* _What the task requires_:
A faithful, complete transcript of the entries below, without pictures, should be returned.

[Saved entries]
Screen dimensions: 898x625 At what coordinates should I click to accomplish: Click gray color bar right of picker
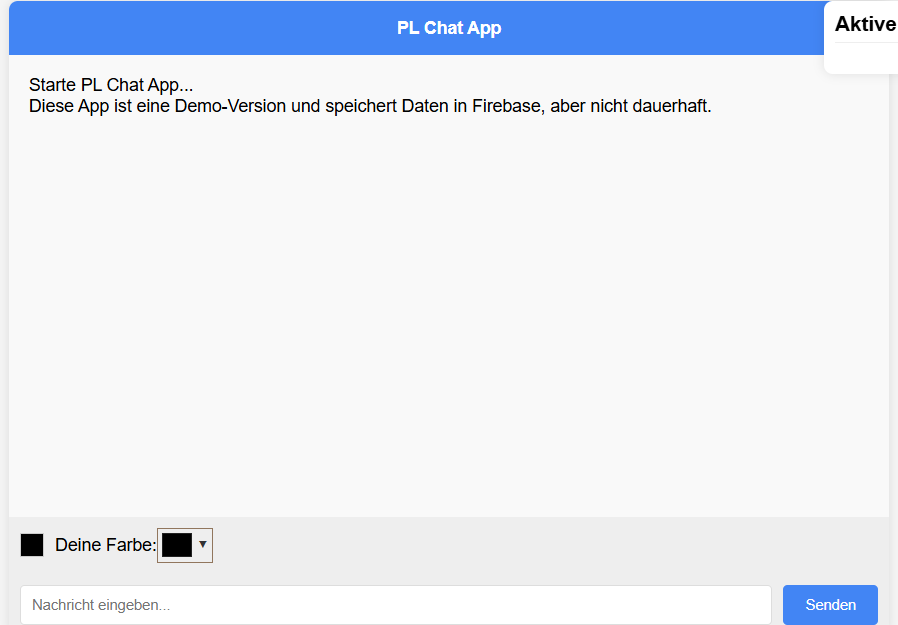click(550, 545)
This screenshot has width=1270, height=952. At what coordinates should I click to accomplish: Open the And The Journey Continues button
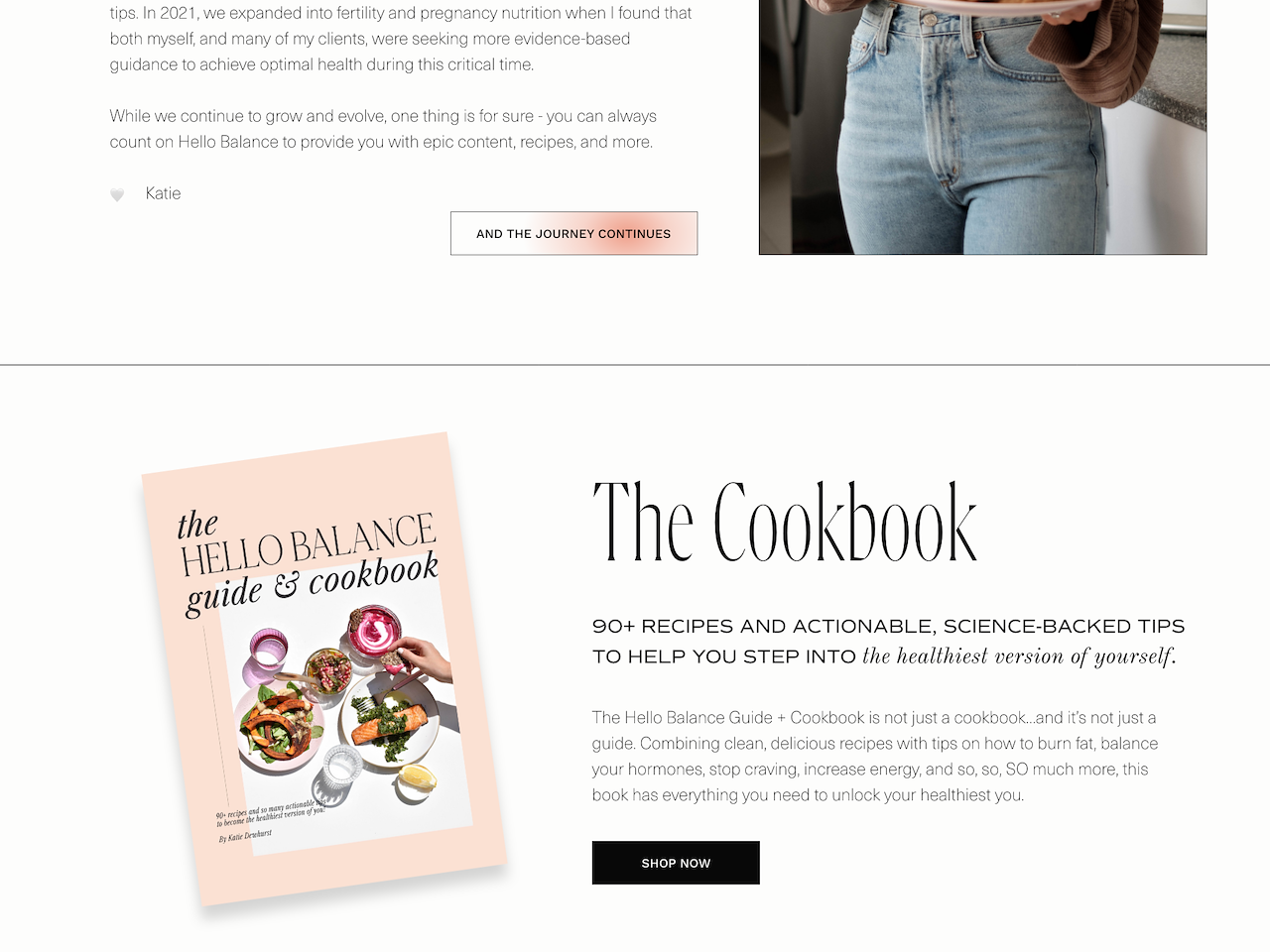tap(573, 233)
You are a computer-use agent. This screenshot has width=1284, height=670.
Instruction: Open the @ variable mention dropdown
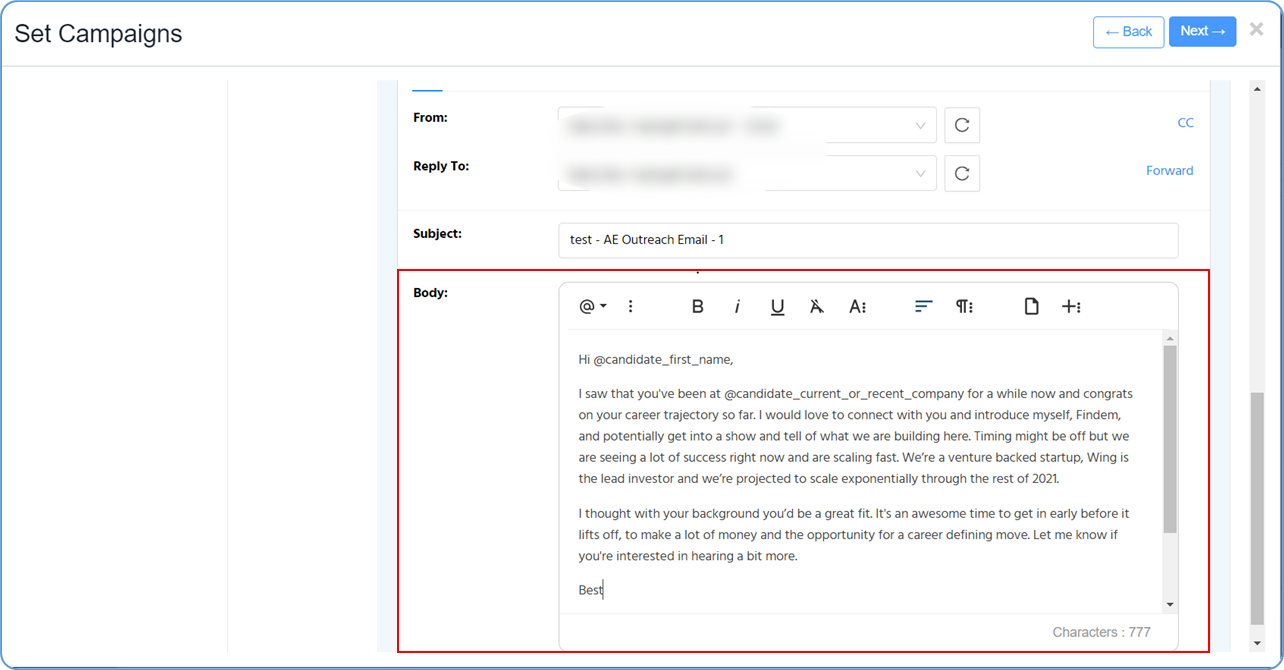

* _Problem solution_:
Screen dimensions: 898x625 At what coordinates should I click to accomplish: Click gray color bar right of picker
click(550, 545)
This screenshot has width=1270, height=952. At what coordinates should I click to accomplish: Open the And The Journey Continues button
tap(573, 233)
You are a computer-use agent. This screenshot has width=1284, height=670.
Instruction: Open the @ variable mention dropdown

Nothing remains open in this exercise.